|Matthew Henry's Concise Commentary|
8:15-27 The eternal Son of God stood before the prophet in the appearance of a man, and directed the angel Gabriel to explain the vision. Daniel's fainting and astonishment at the prospect of evils he saw coming on his people and the church, confirm the opinion that long-continued calamities were foretold. The vision being ended, a charge was given to Daniel to keep it private for the present. He kept it to himself, and went on to do the duty of his place. As long as we live in this world we must have something to do in it; and even those whom God has most honoured, must not think themselves above their business. Nor must the pleasure of communion with God take us from the duties of our callings, but we must in them abide with God. All who are intrusted with public business must discharge their trust uprightly; and, amidst all doubts and discouragements, they may, if true believers, look forward to a happy issue. Thus should we endeavour to compose our minds for attending to the duties to which each is appointed, in the church and in the world.
Verse 20. - The ram which thou sawest having two horns are the kings of Media and Persia. All the versions - the Septuagint, Theodotion, the Peshitta, and the Vulgate - have read, not מַלְכֵי, as we find in the Massoretic text, but מֶלֶד The ancient construct case in Hebrew was formed by adding י to the root. Possibly this may be a survival of that usage. In this case the change is due to scribal blunder. When we turn to Jeremiah 25:25 and Jeremiah 51:11, 58, we have the same phrases used as here: this is probably the origin of the blunder. For any one to ground an argument, as does Professor Bevan, on this, and maintain that it proves the writer to have held that there were two separate empires - one of Media, and the other of Persia - is absurd. When the true reading is adopted, this passage proves the very reverse of that for which Professor Bevan contends. The reasoning of Kliefoth, that the distinction between plural and singular points to the fact that, while several kings reigned ever the Persian Empire, only one ruled over the Greek, is very ingenious, but, unfortunately, it has no foundation in fact. "King," it may be observed, stands for dynasty, only that in the crisis of history, when the two powers encountered, each was ruled and represented by one king - Persia by Darius Codomannus, and Greece by Alexander.

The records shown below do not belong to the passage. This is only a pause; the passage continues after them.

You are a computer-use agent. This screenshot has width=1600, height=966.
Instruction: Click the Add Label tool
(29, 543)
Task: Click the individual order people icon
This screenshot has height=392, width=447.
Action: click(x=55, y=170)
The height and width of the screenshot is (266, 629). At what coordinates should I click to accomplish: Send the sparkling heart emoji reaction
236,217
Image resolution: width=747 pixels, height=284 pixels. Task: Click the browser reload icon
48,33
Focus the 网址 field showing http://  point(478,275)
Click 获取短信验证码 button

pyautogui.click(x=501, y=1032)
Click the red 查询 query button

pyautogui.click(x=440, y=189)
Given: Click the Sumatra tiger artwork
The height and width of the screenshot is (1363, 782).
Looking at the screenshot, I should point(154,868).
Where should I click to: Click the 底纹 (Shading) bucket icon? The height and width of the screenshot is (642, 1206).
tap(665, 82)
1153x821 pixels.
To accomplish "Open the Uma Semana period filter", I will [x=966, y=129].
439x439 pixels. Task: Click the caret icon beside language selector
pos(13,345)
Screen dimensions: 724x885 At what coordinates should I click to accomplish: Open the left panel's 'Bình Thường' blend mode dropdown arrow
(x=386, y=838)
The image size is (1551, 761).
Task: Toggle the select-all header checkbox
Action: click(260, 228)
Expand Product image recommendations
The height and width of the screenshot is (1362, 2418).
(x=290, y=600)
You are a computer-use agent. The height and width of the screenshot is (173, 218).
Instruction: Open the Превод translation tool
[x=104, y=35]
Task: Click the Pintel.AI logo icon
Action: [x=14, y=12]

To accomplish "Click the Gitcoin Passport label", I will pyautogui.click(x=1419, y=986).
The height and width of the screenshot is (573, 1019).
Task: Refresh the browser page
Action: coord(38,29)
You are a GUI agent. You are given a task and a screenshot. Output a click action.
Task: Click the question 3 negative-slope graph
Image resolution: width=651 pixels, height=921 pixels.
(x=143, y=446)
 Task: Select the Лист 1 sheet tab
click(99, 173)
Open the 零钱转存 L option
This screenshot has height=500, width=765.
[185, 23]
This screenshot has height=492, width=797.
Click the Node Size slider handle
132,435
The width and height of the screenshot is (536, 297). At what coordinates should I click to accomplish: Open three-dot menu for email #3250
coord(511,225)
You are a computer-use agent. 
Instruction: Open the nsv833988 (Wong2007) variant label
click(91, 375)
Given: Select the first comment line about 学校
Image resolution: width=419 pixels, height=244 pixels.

Gill's Exposition of the Entire Bible
The ram which thou sawest having two horns,.... Here begins the particular explanation of the above vision, and of the first thing which the prophet saw in it, a ram with two horns: which two horns, he says,
are the kings of Media and Persia; Darius the first king was a Mede, and Cyrus, that succeeded him, or rather reigned with him, was a Persian: or rather the ram with two horns signifies the two kingdoms of the Medes and Persians united in one monarchy, of which the ram was an emblem; See Gill on Daniel 8:3 for Darius and Cyrus were dead many years before the time of Alexander; and therefore could not personally be the two horns of the ram broken by him; nor is it to be understood of the kings of two different families, as the one of. Cyrus, and the other of Darius Hystaspes, in whose successors the Persian monarchy continued till destroyed by Alexander, as Theodoret.